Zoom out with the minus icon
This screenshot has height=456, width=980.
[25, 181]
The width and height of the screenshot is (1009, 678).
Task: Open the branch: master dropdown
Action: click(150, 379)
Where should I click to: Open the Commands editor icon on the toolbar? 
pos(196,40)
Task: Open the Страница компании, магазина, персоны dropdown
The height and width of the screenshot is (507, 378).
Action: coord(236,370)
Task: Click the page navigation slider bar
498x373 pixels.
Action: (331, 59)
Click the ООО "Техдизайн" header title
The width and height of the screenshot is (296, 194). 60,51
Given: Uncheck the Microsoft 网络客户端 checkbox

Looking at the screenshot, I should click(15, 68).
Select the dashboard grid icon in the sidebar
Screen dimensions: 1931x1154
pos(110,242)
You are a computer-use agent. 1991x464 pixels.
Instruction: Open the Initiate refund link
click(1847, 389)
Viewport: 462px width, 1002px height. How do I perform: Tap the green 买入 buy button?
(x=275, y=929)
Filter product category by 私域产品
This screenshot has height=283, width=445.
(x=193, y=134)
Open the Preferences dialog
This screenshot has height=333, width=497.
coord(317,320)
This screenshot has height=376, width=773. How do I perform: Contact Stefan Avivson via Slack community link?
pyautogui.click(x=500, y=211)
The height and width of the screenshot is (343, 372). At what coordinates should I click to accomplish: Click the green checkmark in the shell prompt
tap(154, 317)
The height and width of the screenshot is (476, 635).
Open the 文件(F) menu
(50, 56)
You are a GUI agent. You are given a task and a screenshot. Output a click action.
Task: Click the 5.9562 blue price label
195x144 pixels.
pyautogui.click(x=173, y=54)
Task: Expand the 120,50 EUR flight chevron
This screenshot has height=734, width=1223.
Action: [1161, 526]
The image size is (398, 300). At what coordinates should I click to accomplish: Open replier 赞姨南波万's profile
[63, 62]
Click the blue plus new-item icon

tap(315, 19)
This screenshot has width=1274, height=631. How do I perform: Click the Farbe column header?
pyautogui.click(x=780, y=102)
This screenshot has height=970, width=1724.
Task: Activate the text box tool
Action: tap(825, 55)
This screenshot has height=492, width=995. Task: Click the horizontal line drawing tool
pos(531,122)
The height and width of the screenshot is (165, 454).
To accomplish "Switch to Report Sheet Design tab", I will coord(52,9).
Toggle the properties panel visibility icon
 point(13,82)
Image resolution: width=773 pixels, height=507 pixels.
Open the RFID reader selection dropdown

▬▬▬▬▬▬

Extract the first line above and each line after it up to and including the one with "The height and width of the screenshot is (476, 635).", please, exactly and with nothing else.

◆ **Reply**:
Zoom out with the minus icon
This screenshot has height=456, width=980.
[25, 181]
The width and height of the screenshot is (1009, 678).
Task: Open the branch: master dropdown
Action: click(150, 379)
Where should I click to: Open the Commands editor icon on the toolbar? 
pos(196,40)
Task: Open the Страница компании, магазина, персоны dropdown
The height and width of the screenshot is (507, 378).
Action: coord(236,370)
Task: Click the page navigation slider bar
498x373 pixels.
Action: (331, 59)
Click the ООО "Техдизайн" header title
The width and height of the screenshot is (296, 194). 60,51
Given: Uncheck the Microsoft 网络客户端 checkbox

Looking at the screenshot, I should click(15, 68).
Select the dashboard grid icon in the sidebar
Screen dimensions: 1931x1154
pos(110,242)
You are a computer-use agent. 1991x464 pixels.
Instruction: Open the Initiate refund link
click(1847, 389)
Viewport: 462px width, 1002px height. How do I perform: Tap the green 买入 buy button?
(x=275, y=929)
Filter product category by 私域产品
This screenshot has height=283, width=445.
(x=193, y=134)
Open the Preferences dialog
This screenshot has height=333, width=497.
coord(317,320)
This screenshot has height=376, width=773. How do I perform: Contact Stefan Avivson via Slack community link?
pyautogui.click(x=500, y=211)
The height and width of the screenshot is (343, 372). At what coordinates should I click to accomplish: Click the green checkmark in the shell prompt
tap(154, 317)
The height and width of the screenshot is (476, 635).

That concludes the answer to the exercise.